== EXERCISE AIM ==
Lines with the word "Google" are the ones wanted. Copy each of them from the entries below.

---- RECORD SET

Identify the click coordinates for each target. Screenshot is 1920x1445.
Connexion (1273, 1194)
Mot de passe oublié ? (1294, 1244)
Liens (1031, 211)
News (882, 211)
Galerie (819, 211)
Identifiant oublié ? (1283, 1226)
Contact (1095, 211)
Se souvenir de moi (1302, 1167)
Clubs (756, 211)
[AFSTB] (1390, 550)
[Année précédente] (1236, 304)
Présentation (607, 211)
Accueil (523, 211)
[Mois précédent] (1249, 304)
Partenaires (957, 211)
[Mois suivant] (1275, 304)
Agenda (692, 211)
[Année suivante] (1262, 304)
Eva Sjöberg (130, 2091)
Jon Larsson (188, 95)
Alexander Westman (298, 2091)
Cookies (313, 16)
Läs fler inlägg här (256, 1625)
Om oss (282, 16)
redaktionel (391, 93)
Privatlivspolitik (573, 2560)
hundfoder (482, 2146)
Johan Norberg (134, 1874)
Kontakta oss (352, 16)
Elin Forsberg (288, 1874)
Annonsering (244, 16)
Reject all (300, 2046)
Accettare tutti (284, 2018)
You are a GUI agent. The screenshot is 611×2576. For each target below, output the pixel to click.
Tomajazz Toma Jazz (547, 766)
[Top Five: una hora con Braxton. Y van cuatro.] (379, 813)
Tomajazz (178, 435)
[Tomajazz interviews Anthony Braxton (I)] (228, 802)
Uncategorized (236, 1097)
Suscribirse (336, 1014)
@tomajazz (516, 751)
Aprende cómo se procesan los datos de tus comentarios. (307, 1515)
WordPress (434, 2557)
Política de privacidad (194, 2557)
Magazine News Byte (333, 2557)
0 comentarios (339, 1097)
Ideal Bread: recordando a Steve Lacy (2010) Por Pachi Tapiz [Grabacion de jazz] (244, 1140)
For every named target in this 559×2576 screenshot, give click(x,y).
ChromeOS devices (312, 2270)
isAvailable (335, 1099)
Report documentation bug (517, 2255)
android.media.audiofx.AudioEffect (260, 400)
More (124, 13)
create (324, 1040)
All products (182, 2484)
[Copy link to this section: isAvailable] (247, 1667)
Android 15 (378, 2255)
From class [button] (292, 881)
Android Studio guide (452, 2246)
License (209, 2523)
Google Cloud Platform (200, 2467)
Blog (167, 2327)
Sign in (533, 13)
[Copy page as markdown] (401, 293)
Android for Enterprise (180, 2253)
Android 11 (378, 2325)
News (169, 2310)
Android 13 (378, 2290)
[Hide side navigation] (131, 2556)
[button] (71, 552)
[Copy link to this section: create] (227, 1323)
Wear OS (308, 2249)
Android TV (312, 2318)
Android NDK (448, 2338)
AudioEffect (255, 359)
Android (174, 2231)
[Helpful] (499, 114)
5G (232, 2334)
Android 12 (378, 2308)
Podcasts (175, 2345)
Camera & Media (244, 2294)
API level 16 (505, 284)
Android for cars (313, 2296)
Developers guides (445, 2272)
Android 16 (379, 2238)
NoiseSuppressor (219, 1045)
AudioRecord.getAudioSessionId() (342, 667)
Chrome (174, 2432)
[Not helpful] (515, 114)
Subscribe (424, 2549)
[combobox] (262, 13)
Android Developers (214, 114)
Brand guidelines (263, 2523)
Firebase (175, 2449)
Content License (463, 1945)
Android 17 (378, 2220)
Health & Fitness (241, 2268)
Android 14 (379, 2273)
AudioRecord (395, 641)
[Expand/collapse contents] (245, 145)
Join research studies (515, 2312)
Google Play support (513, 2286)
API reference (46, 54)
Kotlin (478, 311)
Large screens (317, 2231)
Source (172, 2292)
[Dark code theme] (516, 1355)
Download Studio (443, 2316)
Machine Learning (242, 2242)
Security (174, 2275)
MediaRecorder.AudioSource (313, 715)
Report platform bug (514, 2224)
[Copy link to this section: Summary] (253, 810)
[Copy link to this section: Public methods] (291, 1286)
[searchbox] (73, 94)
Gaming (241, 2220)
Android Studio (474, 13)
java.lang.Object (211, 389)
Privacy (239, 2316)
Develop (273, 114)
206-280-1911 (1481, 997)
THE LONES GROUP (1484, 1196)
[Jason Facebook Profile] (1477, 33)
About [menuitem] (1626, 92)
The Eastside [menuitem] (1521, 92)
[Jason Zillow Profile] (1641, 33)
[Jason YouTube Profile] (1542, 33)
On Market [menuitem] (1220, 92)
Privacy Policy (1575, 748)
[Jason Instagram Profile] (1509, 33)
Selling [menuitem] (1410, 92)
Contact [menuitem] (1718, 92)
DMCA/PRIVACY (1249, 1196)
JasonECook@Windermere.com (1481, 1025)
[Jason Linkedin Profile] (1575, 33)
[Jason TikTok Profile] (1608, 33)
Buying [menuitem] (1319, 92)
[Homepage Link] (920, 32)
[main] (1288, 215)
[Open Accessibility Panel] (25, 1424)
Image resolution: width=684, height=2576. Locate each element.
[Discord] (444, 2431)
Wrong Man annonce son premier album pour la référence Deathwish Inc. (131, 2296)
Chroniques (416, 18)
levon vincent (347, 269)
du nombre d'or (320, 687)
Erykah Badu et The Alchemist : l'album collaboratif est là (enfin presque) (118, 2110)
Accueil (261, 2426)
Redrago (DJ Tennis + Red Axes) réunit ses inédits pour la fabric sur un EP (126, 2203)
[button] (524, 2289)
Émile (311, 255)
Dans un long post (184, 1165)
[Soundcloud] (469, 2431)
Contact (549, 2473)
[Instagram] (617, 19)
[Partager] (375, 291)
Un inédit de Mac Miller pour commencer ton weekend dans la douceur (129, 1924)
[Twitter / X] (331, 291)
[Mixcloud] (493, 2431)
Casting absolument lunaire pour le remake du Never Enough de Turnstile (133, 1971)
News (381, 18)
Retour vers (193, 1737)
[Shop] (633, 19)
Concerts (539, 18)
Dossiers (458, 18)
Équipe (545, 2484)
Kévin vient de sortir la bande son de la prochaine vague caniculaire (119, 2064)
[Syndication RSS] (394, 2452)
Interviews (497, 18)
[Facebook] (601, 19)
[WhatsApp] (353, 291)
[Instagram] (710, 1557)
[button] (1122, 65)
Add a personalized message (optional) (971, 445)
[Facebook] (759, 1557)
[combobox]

--------

== TASK RESPONSE ==
Google Cloud Platform (200, 2467)
Google Play support (513, 2286)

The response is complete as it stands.